You cant just give Jail-time for data breeches. It would encourage cover ups and scape goats. Also never underestimate just how disorganised large organisations are, incompetence at addressing issues is systemic and goes far beyond data protection. What seems like malice is sometimes just plain stupidity.
It has to be backed by some sort of regulatory framework. Just like a fire code or employment rights. But crafted in a way that it doesnt end up like PCI, ratings agencies or financial auditors. IE creating an industry that sells compliance and not actual security.
Perhaps something light, like mandetory minimum bug-bounty schemes for all companies, where fines (or more) are imposed for not addressing issues and an independant regulator works with larger companies to resolve issues (or penalise the company severely if they deliberately wont).
The reasonable company director should have known X and when found out was bound to report it. Person Y did not report it, should have known as it was their job to know and there aren't extenuating circumstances. Guilty. 6 months. Next case.
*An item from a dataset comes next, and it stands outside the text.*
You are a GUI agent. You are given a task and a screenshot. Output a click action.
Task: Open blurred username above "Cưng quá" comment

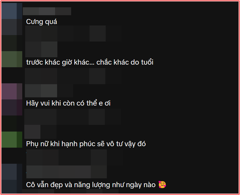click(47, 11)
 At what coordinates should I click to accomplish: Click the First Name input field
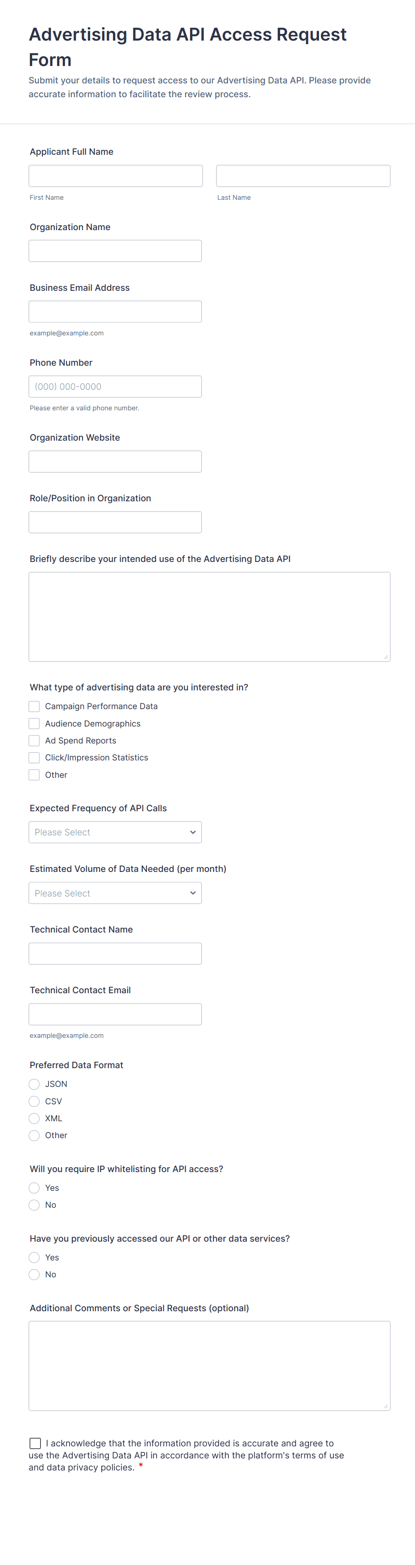click(115, 176)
"I don't know anything about this company I accept 7 figure sums to oversee as a director." Should never be any kind of legal defence. If senior management and directors have something personally at risk you'll see vastly improved behavior. Right now we're selecting for the opposite and seeing the inevitable results.
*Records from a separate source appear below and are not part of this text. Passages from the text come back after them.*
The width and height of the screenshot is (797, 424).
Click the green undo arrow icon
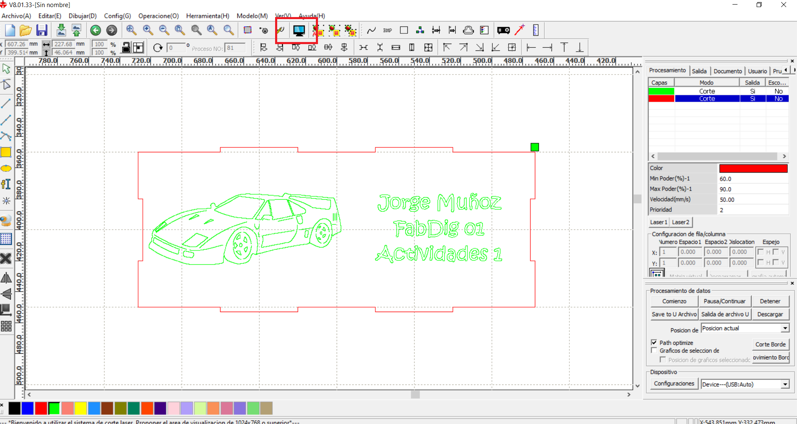(x=96, y=30)
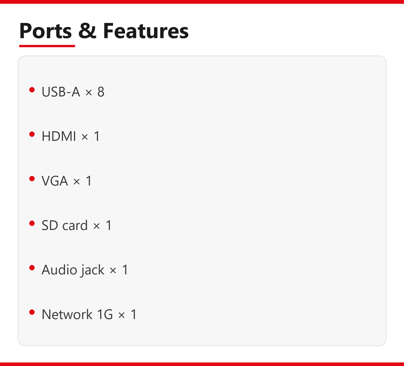This screenshot has height=366, width=404.
Task: Click red bullet beside Audio jack
Action: [x=32, y=268]
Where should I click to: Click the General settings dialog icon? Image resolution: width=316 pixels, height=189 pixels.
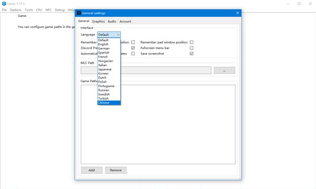[x=79, y=13]
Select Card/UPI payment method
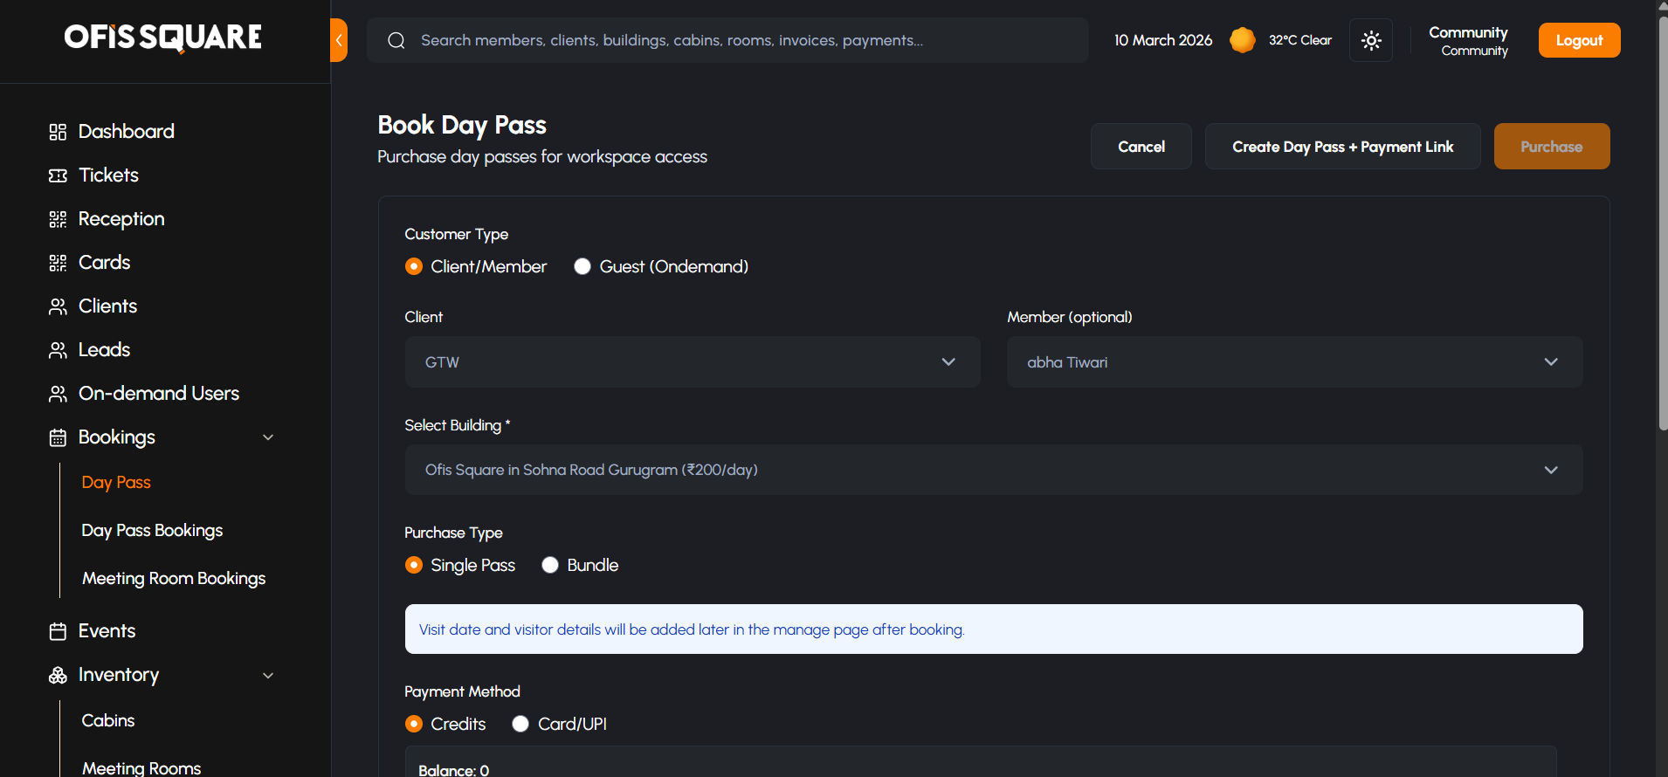The image size is (1668, 777). pyautogui.click(x=520, y=724)
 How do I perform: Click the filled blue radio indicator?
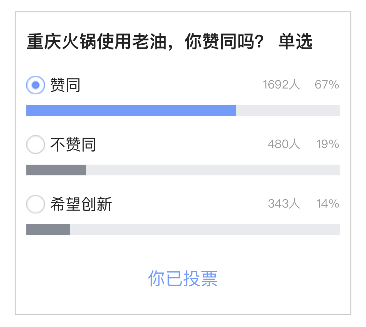point(35,85)
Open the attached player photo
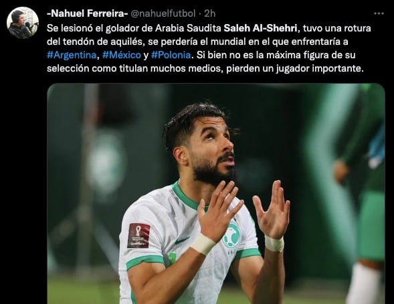 [x=216, y=194]
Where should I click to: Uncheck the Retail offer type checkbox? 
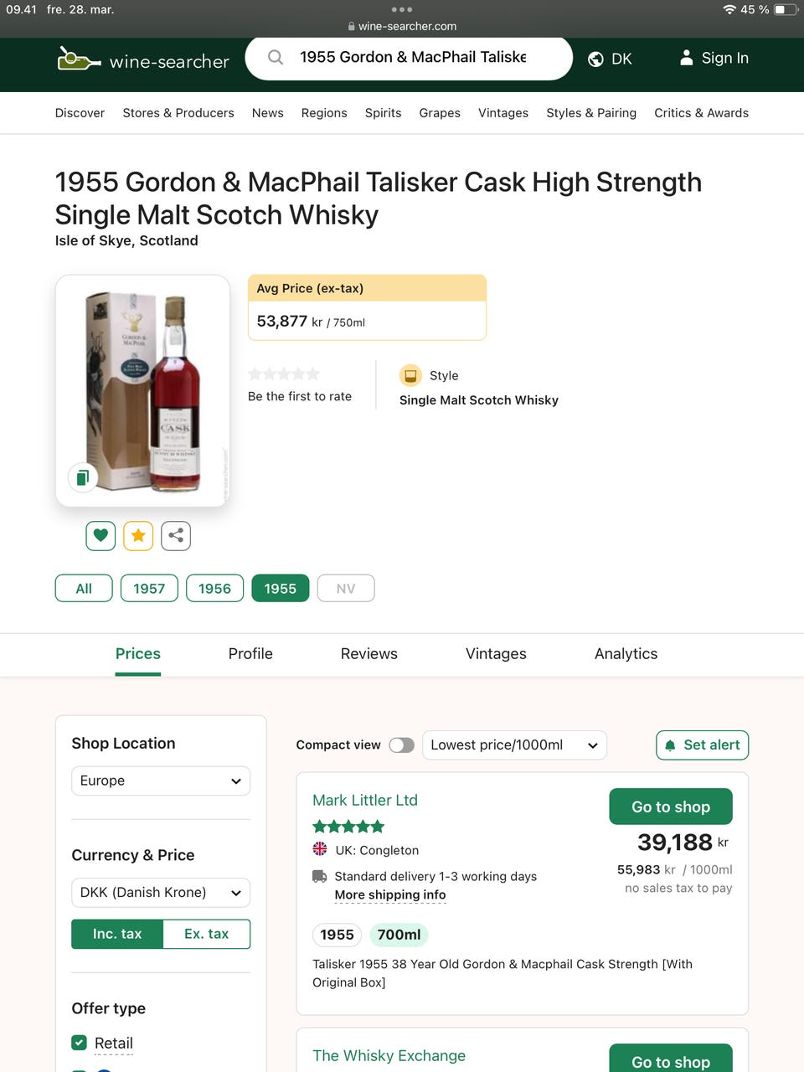pyautogui.click(x=80, y=1043)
There is a story like this about directors and management cover ups everysingleday
So person Y read an email late at night and forgot about it. So you send a director to jail. Tomorrow many of the "good" directors feel scared and they simply do not accept any new appointments.
Who will fill the void ? People who are overconfident and people who are not scared of going to jail.
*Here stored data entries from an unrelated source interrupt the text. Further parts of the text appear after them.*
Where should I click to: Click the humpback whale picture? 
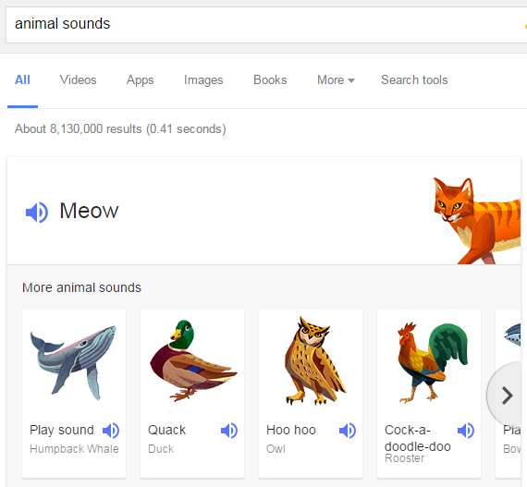73,362
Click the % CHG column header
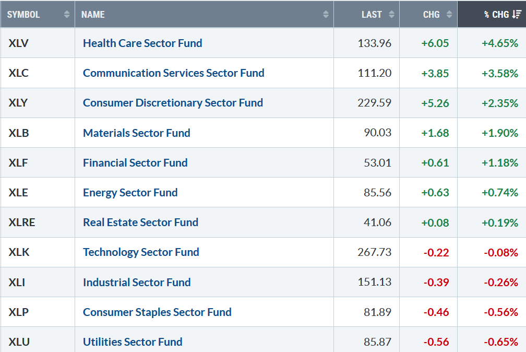The image size is (526, 352). pos(496,15)
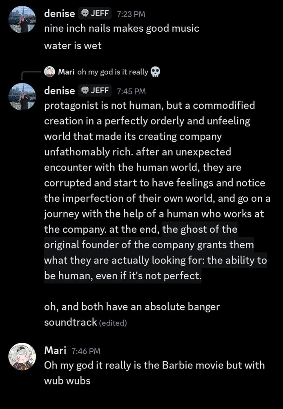283x409 pixels.
Task: Open denise's username on the 7:23 PM message
Action: (59, 13)

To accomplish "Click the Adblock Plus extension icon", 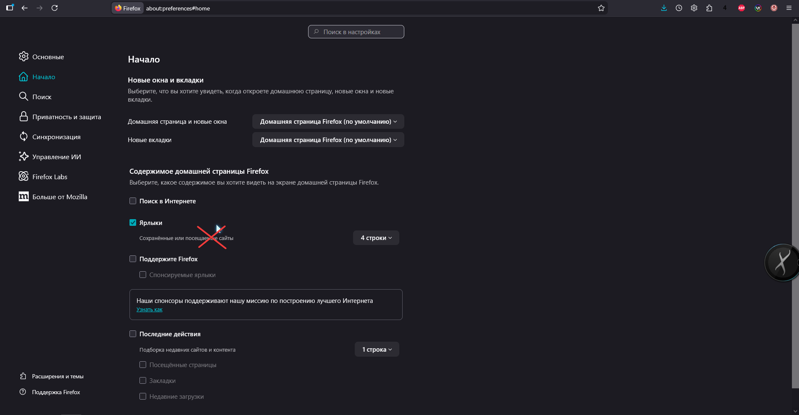I will (742, 8).
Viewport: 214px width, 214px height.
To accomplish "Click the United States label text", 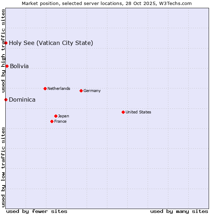I will coord(138,112).
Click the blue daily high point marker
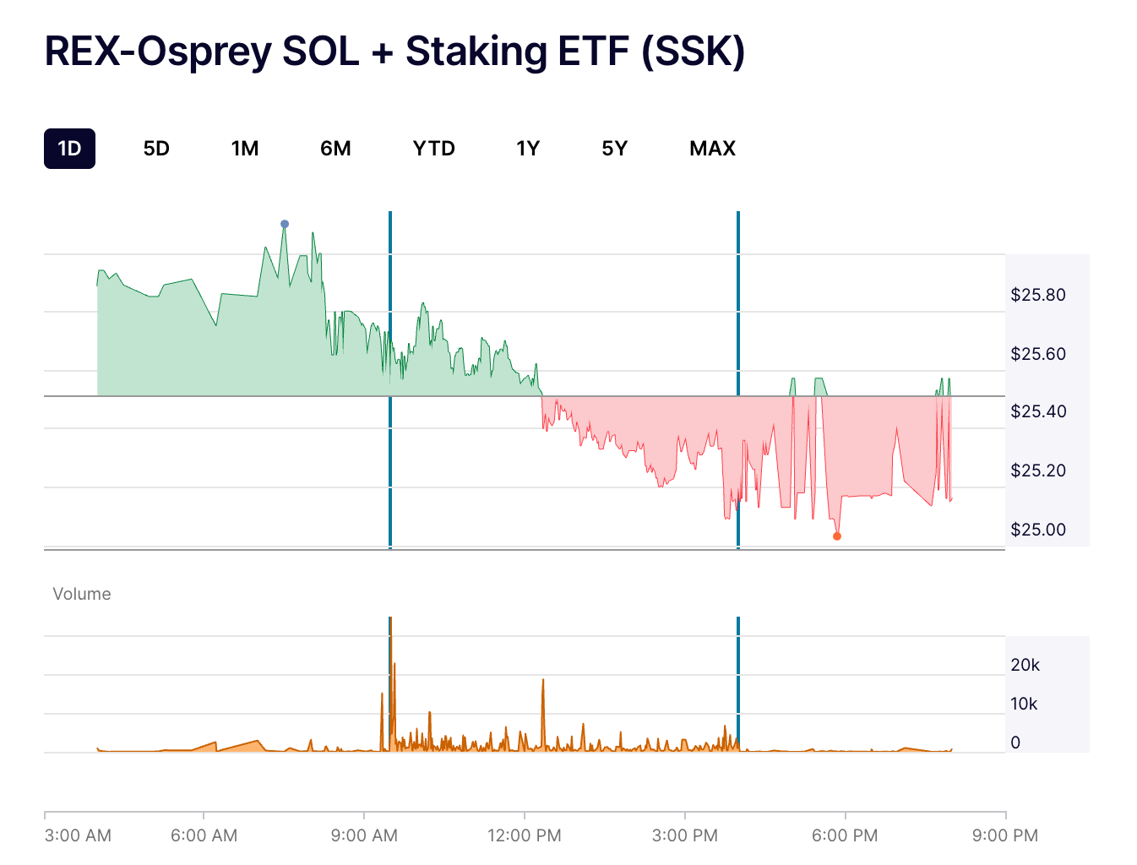This screenshot has height=865, width=1137. coord(285,224)
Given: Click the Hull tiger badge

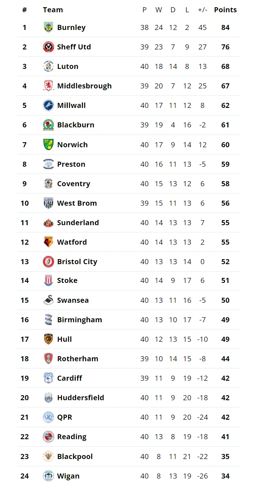Looking at the screenshot, I should (48, 339).
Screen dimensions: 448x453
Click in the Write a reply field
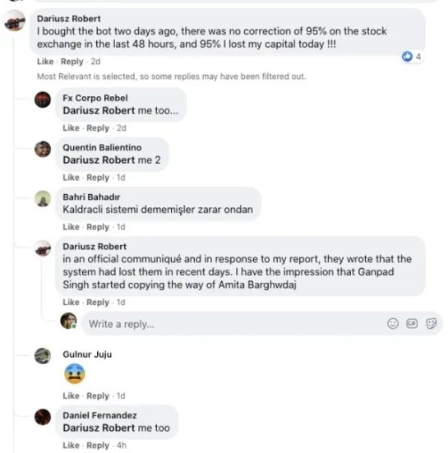point(234,324)
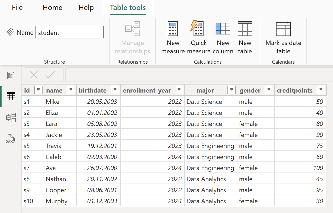Add a New column

tap(223, 38)
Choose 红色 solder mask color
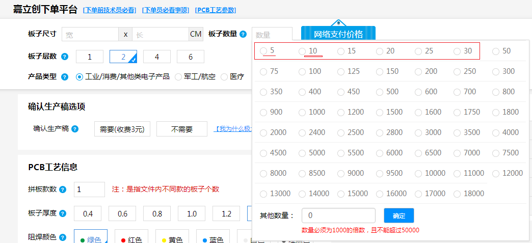Image resolution: width=532 pixels, height=243 pixels. (131, 238)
It's much better to impose financial penalties. Should the directors or the shareholders pay ? Let them figure it out between themselves!
Doesn't PCI work well in general? It has a large amount of overhead but we see very few credit card breaches from within the "PCI vault," while we see many Social Security number breaches and email/password combinations.
For example, the Target credit card breach occurred because malware intercepted the credit card information at the Point of Sale appliances before the information was encrypted and transmitted.
Prison time seems extreme, but Congress should should absolutely establish statutory fines (for companies) for breaches of PII. Then any company officer can save the company money by simply spending more on prevention because it will lower breach insurance premiums.
You cant just give Jail-time for data breeches. It would encourage cover ups and scape goats.
WEll that's already happening without jail time so maybe give it a whirl. LEt's get real here, the idea of suits going to jail is just scary to some people but it'll be fine.
You cant just give Jail-time for data breeches. It would encourage cover ups and scape goats. Also never underestimate just how disorganised large organisations are, incompetence at addressing issues is systemic and goes far beyond data protection. What seems like malice is sometimes just plain stupidity.
It has to be backed by some sort of regulatory framework. Just like a fire code or employment rights. But crafted in a way that it doesnt end up like PCI, ratings agencies or financial auditors. IE creating an industry that sells compliance and not actual security.
Perhaps something light, like mandetory minimum bug-bounty schemes for all companies, where fines (or more) are imposed for not addressing issues and an independant regulator works with larger companies to resolve issues (or penalise the company severely if they deliberately wont).